僕は、だれの真似もしない:アップルがつまらなくなったから僕は辞めた (2/4)

[まつもとあつし,Business Media 誠]

使ってみれば、それで分かるはずだ

――それにしても就任から発売まで3カ月しかなかったわけですよね。社内の意識改革と市場に対するプロモーションの「仕込み」を同時並行でやらなければならなかったというのはタフな状況です。

前刀氏: ええ。ジョブズとの面接で採用が決まった瞬間に、バーニーズニューヨークにいる友人に「面白い会社に行くことが決まったから、一緒にコラボやろう」ってすぐ電話しましたね。もちろん、アップルだとは言わないで。
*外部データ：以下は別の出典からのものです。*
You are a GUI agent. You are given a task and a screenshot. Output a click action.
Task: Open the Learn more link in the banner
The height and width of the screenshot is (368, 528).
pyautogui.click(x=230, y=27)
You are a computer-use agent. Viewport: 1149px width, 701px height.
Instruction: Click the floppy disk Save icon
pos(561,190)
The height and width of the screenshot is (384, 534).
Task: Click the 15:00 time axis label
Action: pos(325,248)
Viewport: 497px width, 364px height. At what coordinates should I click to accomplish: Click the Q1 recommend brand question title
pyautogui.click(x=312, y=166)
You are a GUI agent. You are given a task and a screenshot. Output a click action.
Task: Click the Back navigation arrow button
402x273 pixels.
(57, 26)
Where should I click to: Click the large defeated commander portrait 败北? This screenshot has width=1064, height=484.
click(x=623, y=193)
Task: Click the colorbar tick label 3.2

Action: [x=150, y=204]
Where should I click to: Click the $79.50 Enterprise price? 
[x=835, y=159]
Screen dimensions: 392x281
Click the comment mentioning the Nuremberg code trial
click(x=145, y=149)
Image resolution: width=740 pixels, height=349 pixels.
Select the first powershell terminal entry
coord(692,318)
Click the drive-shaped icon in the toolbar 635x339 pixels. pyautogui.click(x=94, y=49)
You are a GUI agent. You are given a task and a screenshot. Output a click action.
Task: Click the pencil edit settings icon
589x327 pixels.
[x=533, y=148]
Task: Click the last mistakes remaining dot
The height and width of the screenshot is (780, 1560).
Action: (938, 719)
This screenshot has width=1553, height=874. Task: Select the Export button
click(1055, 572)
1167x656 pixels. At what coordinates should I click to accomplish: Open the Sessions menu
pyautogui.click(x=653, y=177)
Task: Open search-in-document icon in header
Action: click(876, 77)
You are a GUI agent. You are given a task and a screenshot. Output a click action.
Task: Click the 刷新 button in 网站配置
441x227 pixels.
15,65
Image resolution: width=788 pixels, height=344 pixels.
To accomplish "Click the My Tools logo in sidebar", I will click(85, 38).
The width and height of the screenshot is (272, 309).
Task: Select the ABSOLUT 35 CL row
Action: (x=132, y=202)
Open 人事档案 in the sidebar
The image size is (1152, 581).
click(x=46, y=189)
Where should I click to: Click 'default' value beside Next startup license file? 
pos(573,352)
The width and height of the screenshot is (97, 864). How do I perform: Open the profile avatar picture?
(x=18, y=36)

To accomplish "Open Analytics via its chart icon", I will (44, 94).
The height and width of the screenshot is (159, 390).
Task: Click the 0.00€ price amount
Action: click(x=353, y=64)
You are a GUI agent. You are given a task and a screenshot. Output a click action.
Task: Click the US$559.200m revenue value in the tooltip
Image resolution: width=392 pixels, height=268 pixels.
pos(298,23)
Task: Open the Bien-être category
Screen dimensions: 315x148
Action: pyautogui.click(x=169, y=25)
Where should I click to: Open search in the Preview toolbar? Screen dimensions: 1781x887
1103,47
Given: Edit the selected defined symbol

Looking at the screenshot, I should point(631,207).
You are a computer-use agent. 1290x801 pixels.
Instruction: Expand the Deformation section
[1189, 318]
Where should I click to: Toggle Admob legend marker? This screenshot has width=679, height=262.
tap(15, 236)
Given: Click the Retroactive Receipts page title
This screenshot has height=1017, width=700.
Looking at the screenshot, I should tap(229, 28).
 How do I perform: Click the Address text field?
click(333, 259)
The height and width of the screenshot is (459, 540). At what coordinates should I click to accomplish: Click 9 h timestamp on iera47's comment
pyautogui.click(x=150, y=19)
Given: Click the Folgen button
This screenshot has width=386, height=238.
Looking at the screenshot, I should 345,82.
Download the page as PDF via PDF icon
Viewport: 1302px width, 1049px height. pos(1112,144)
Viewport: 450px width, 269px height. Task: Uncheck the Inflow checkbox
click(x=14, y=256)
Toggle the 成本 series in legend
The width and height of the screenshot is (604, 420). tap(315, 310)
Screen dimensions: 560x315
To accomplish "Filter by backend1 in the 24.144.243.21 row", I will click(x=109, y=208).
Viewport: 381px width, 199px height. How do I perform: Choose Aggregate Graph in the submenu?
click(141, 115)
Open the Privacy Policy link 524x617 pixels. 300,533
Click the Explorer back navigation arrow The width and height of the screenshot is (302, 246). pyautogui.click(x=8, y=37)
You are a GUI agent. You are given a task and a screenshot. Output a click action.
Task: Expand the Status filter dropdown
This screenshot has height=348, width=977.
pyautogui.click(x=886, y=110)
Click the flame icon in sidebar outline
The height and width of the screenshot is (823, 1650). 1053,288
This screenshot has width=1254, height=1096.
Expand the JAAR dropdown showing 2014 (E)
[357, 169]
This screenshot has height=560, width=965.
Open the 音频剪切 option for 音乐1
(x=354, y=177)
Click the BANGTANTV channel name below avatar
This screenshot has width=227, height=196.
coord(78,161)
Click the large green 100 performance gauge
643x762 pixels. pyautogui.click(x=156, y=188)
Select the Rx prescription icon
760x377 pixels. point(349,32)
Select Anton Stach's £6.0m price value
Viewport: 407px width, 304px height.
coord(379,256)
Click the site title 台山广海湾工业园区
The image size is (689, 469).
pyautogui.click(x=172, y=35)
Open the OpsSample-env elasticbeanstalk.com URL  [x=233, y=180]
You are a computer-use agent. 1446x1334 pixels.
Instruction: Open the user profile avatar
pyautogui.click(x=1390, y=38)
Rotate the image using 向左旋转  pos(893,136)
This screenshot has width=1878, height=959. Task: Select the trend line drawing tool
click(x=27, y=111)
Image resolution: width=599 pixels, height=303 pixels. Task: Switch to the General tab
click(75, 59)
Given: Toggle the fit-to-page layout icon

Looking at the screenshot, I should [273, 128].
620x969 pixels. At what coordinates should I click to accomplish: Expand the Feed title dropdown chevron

 モメンタム(勢い)を短期間で作らなければならない。まずは「iPod mini モメンタム」を作るんだ、という一点集中で取り組みました。

――そんな状況下で迷いや戸惑いはなかったのでしょうか?

前刀氏: さいわいiPod miniはすでに米国で発売していて、実物や市場での反応も見ていました。日本の女性に発売前に見せたところ、その反応も良かった。体感として「行ける」という自信はありましたね。

――けれども米国でのプロモーションとはまったく違うアプローチを取られました。

前刀氏: そうですね。当時北米ではMacやアップルブランドは日本よりもずっと存在感があり、その周辺機器としてiPodは受け入れられていました。そういった前提がない日本ではもっとファッション寄りのアイテムとして位置付けました(発表会の様子は当時の記事「iPod Mini間もなく登場――『ただMacを売っている会社でありません』」を参照)。

前刀氏 iPod Miniを手にする前刀氏(iPod mini発表当時の記事より)

 PCとつながなければならないという欠点は、実際にユーザーがやってみればiTunesのおかげで楽曲の取り込みは簡単だし、MDのように曲名を自分で入力する必要もないという利点に変わるはずだという確信もありました。